Вчера днём было сыро и сумрачно, капало с крыши, по лужам ветер гнал мелкую рябь, и ничто не предвещало скорого прихода зимы. Но уже вечером всё изменилось, замело, закружилось, и ярко красная полоска термометра за моим окном резко устремилась вниз. В результате сегодня мы проснулись в совсем другую эпоху - ледниковую. На дворе белым-бело, деревья гнутся под тяжестью снега, сорока трещит на ветке, возвещая о наступивших переменах, и люди идут по скверу радостные с раскрасневшимися лицами. Они тоже довольны приходу настоящей зимы - снежной, морозной, вопреки всяким прогнозам о всеобщем потеплении, такой зимы, какой она должна быть, и какой она была в моём детстве. Помнится, мы тогда с братом, собираясь в школу, всегда слушали радио, не отменят ли учёбу из-за сильных морозов. Радио у нас было железное, круглое, выкрашенное чёрной краской, тарелкой называлось. Из такой Левитан объявлял советским гражданам о победах в Великой Отечественной войне... и о поражениях тоже в самом её начале. Голос у него был особенный - мужской, проникновенный, такому голосу верили все.

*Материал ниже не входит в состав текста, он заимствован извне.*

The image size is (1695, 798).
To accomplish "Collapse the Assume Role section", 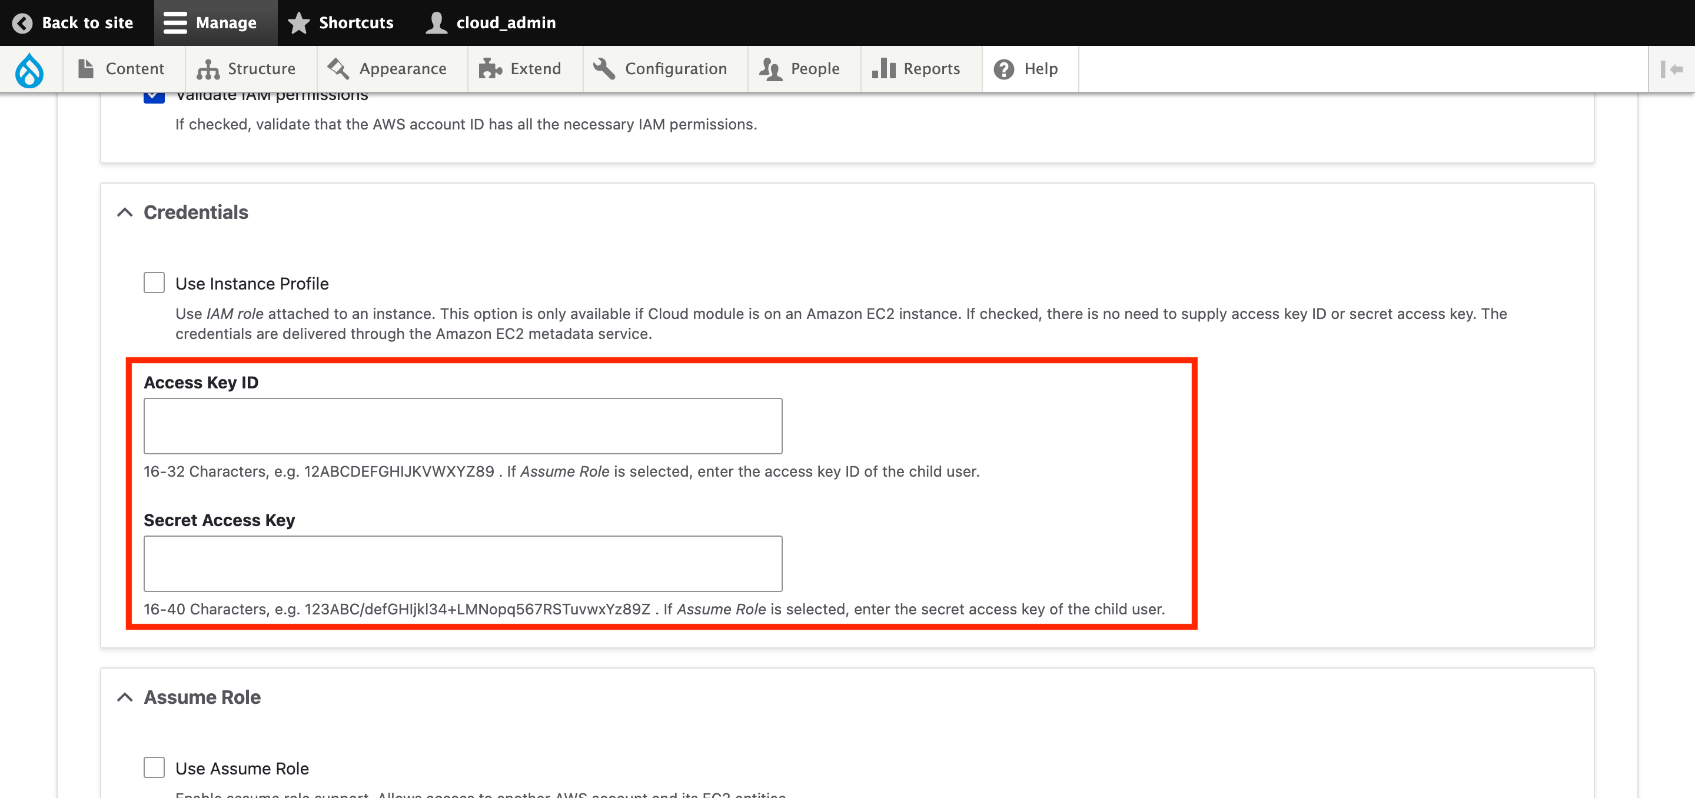I will (125, 697).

Завтракали мы часов в семь всей семьёй, иногда раньше, родителям нужно было успеть на работу. Опоздания тогда не приветствовались, за них нужно было отвечать.

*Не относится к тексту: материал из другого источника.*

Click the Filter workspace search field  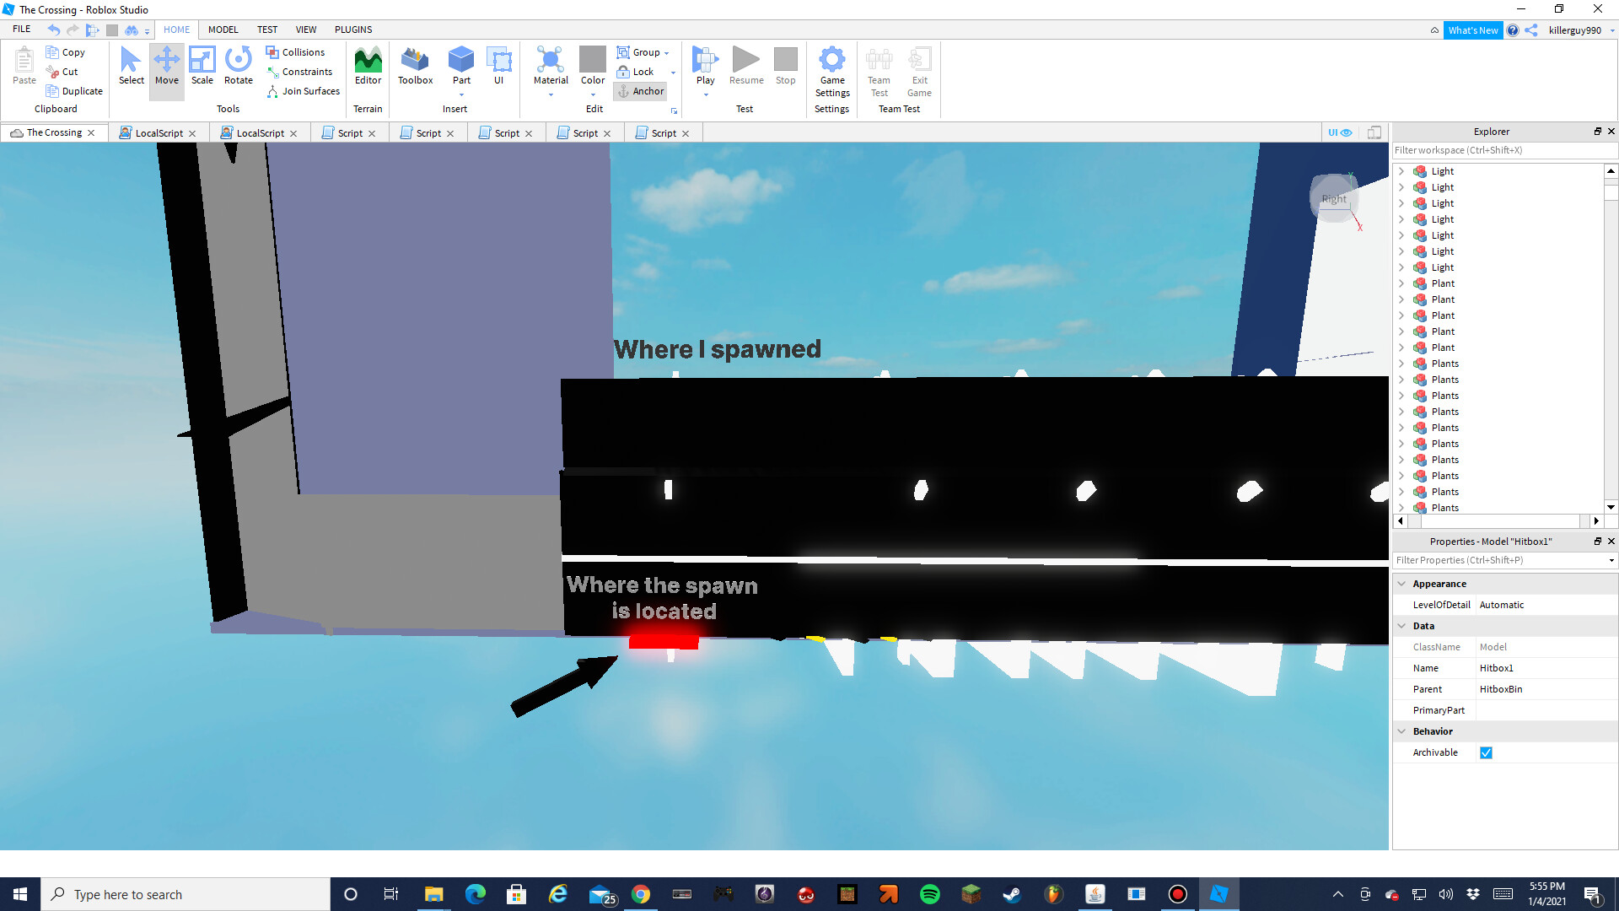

Позавтракав и собрав портфели, мы с братишкой забирались на печь и уже оттуда дослушивали радио. Если объявляли, что мороз больше двадцати пяти градусов, то ученикам с первого по восьмой класс в школу можно было не идти. Услышав такое сообщение, мы радовались, потому как кататься на лыжах можно было и при такой погоде. Стоило только дождаться ухода родителей, им работу не отменял никто ни при какой погоде. А мы, оставшись одни, одевались потеплее, доставали из сарая лыжи, прикрепляли их к валенкам и устремлялись в ближайший овраг. На его склонах уже катались соседские ребятишки, которым, как и нам, мороз был ни по чём. Отрывались мы тогда по полной...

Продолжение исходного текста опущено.